The Proponent's argument conflates the existence of a draft proposal with the substance of the atomic claim, which asserts that 'a proposal would reorganize the Judiciary of Peru and allow the President to remove judges deemed traitors to the homeland' — yet Source 1, the Venice Commission's own opinion, explicitly states it 'does not describe a constitutional provision allowing the President personally to remove judges as traitors to the homeland,' directly undermining the Proponent's reliance on Source 3 from the same body.

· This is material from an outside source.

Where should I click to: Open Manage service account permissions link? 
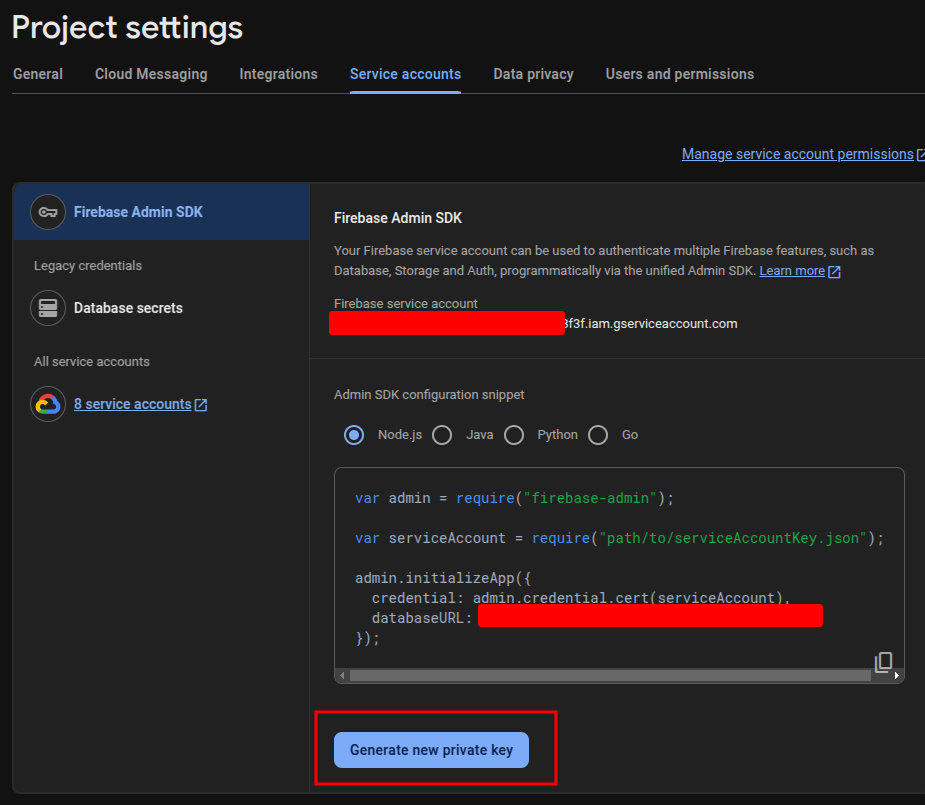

Moreover, the Proponent commits the fallacy of selective emphasis by leaning on Sources 3, 6, and 11 while ignoring that Source 11 itself concedes the proposal 'had not yet been enacted,' meaning the claim presents an unadopted legislative draft as a concrete, operative proposal — a material misrepresentation of the legal and institutional reality in Peru.
Argument against
The claim overstates the proposal's scope: while Source 3 and Source 6 confirm a draft constitutional amendment exists that would allow the president to remove judges declared 'traitors to the homeland' by Congress, Source 1 explicitly notes the Venice Commission 'does not describe a constitutional provision allowing the President personally to remove judges as traitors to the homeland,' and Source 12 and Source 16 confirm that under Peru's current constitution, the president has no such removal authority and the proposal has not been enacted. Furthermore, Source 11 itself acknowledges the proposal 'had not yet been enacted,' meaning the claim presents an unadopted draft bill as if it were an established or imminent reorganization, fundamentally misrepresenting the legal reality on the ground.
The Opponent's argument misreads the evidentiary record by elevating Source 1's general summary—explicitly framed as not describing a presidential removal provision—over the Venice Commission's operative finding in Source 3 that the draft constitutional reform would empower the President to decree removal of judges or prosecutors labeled “traitors to the homeland” after a congressional declaration. The Opponent then commits a category error by invoking Sources 12 and 16 (current constitutional law) and Source 11 (not yet enacted) to negate a motion that is plainly about what a proposal “would” do, not what Peru's constitution already does or whether the draft has been adopted.